INPUT MATERIAL Block Start

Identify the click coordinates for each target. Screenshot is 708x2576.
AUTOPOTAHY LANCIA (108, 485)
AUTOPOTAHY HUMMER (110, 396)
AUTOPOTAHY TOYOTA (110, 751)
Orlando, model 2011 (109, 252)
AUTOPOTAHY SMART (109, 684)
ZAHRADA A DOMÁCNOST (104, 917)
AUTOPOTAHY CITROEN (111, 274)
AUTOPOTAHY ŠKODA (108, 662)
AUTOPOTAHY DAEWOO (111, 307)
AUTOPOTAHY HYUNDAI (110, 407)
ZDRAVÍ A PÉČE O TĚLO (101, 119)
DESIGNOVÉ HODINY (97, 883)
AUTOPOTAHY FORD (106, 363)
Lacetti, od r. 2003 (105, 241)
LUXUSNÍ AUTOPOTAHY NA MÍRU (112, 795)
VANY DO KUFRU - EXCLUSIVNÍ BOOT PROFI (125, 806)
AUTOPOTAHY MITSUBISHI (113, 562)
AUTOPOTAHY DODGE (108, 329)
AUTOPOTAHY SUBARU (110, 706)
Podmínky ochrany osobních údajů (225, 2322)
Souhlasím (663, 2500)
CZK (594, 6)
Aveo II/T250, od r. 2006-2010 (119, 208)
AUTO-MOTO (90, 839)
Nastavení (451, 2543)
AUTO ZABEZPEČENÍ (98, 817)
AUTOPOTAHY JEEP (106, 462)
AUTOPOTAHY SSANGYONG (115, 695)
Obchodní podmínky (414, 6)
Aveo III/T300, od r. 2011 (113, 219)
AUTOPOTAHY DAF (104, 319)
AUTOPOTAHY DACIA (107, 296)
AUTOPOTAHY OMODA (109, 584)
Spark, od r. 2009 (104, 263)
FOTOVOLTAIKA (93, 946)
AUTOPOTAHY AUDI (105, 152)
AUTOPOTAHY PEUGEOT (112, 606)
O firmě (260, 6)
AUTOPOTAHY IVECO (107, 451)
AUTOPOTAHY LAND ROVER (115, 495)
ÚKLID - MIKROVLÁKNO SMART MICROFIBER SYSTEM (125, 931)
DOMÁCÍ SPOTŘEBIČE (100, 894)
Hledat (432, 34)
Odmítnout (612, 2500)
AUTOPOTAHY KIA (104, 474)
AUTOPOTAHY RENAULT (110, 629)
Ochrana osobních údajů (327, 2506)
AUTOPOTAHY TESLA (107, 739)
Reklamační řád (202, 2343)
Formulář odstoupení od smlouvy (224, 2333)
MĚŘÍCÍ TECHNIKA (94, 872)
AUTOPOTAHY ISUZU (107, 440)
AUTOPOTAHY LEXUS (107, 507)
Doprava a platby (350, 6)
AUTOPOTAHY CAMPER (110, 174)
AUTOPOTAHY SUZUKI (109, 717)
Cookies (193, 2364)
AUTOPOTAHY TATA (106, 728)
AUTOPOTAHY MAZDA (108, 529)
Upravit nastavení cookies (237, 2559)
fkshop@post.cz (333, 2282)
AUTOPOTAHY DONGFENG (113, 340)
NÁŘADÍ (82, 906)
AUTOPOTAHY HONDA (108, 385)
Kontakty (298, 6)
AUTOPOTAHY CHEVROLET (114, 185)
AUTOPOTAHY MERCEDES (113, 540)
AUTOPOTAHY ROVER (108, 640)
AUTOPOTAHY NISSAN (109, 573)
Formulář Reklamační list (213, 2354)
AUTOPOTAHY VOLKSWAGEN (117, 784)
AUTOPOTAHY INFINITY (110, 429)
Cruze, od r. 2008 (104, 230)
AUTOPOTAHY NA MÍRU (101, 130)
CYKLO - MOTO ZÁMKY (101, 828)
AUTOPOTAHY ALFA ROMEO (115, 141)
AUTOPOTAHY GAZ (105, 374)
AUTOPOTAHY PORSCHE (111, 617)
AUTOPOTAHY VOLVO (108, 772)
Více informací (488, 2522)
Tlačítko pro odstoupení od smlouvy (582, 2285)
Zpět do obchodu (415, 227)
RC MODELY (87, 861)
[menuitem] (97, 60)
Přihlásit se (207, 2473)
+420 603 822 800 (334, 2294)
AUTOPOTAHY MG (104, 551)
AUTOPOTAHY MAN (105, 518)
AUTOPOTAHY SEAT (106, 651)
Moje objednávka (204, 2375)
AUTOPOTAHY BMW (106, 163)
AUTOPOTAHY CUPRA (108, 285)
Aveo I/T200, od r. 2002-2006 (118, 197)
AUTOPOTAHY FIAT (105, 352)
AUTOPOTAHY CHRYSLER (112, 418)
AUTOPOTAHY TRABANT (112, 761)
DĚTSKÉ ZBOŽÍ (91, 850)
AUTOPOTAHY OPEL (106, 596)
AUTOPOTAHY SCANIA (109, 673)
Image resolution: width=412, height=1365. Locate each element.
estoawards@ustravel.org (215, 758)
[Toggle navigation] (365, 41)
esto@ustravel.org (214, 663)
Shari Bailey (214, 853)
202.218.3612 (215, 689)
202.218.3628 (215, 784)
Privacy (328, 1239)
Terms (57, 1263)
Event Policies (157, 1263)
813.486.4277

INPUT MATERIAL Block End

• PROBLEM TO WORK ON: Among the lines above, return each one holding the string "SMART".

• ANSWER TO THIS PROBLEM:
AUTOPOTAHY SMART (109, 684)
ÚKLID - MIKROVLÁKNO SMART MICROFIBER SYSTEM (125, 931)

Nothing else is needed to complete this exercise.